AUSTIN, Texas — On Monday, Oct. 28, Texas representatives and law enforcement officers held a press conference at the Texas Capitol to discuss their filing an amicus brief for Rodney Reed.
An amicus brief is a legal document that has been filed in appellate court cases for non-litigants with a strong interest in the subject matter. These briefs help advise the court of relevant and additional information to consider.
Texas State Representative Vikki Goodwin and other dignitaries attended the press conference, as did current and former officers.
Reed was convicted in the 1996 death of Stacey Stites after DNA tests linked him to the murder. His execution date is currently set for Nov. 20.
Ahead of the press conference, Rep. Goodwin said, "I don't think anyone can say [Reed] is guilty without a shadow of a doubt. And I don't believe we should carry out the death penalty when there's doubt about the truth of the case."
She elaborated at the press conference.
"I'm deeply concerned that the State of Texas is about to execute a man who is potentially innocent of the charges against him. As I learned more about this case, I am more convinced that he did not receive a fair trial, that there was racial bias against Rodney Reed and Rodney Reed did not kill Stacey Stites," Rep. Goodwin said.
Rep. Goodwin said many facts have come to light that were not disclosed in the trial. She said she will be sending a letter to Governor Greg Abbott asking that he grant a 30-day reprieve for Reed, and she is also asking the Texas Board of Pardons and Paroles to review the evidence in Reed's case, including new evidence.
"I have been in law enforcement for almost three decades, honored to serve and proud of my work in the community. As I looked into the [Reed] case, there were many things that just didn't add up," Williamson County Constable Deke Pierce said. "As I began speaking with other cops, and realized we saw the miscarriage of justice, we united to do everything in our power to right this wrong."

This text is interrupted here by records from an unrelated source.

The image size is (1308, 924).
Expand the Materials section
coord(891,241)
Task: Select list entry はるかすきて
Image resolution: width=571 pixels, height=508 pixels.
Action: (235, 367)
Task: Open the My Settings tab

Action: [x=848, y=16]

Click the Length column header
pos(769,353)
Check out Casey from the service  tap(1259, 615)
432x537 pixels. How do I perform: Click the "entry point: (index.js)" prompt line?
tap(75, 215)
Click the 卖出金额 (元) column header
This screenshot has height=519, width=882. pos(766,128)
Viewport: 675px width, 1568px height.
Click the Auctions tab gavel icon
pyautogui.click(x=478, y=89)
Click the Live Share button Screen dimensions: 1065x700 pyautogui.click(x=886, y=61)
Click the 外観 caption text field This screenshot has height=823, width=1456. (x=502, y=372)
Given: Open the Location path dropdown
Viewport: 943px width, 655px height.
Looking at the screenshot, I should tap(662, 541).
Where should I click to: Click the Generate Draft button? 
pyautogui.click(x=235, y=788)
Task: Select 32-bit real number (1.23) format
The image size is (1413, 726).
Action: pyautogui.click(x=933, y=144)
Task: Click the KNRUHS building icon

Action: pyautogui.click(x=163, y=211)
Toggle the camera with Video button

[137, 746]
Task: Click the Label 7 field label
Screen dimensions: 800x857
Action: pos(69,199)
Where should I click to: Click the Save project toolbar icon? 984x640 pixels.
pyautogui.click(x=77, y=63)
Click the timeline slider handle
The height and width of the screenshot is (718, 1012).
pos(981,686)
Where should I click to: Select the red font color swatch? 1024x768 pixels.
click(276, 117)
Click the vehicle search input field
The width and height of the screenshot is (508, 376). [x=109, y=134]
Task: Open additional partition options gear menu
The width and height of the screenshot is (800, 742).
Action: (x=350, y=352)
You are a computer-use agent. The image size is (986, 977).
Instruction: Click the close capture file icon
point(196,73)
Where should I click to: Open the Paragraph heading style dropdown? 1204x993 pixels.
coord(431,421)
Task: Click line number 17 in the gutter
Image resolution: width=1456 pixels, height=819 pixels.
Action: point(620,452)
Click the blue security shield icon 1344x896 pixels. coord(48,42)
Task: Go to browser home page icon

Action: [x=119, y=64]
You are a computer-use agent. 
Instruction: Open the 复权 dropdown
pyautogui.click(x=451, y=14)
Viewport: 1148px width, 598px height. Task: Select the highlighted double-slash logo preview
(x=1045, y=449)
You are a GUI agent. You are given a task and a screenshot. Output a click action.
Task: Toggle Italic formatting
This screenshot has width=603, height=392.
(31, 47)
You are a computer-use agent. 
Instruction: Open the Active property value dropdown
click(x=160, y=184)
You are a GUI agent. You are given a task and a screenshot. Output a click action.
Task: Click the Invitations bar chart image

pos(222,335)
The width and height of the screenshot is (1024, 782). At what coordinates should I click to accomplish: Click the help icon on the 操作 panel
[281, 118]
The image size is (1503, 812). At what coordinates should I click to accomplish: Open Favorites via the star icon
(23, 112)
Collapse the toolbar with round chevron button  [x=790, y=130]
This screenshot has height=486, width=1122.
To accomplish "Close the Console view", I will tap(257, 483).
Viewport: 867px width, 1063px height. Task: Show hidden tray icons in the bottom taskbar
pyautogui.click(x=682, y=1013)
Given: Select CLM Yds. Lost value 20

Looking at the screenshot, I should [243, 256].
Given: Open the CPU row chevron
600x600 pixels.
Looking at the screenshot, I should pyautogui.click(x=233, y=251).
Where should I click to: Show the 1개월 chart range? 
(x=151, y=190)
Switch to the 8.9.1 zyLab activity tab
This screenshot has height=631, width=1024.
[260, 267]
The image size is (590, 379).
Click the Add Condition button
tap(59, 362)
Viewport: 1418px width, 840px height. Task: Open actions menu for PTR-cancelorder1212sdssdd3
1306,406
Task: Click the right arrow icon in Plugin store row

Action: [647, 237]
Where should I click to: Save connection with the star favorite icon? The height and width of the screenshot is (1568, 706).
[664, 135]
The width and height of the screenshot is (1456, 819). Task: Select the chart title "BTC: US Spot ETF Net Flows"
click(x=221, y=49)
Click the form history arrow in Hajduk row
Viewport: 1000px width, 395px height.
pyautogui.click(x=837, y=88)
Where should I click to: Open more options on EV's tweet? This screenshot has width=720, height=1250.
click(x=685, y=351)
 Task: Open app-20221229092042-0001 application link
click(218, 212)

Pierce said the brief is sponsored by himself and 12 other active and retired law enforcement officers with over 250 years of combined experience. He said filing the brief serves as their opportunity to do their part to "right a wrong."
"Not only would moving forward with Mr. Reed's execution be cruel and immoral, it would also undermine the rule of law and the legitimacy of the very system we, as law enforcement officers, swore to uphold," Pierce said.
On Tuesday, more than 40 pastors will also call on Gov. Abbott to stop Reed's execution. They will rally at Greater Mount Zion Church in East Austin at noon.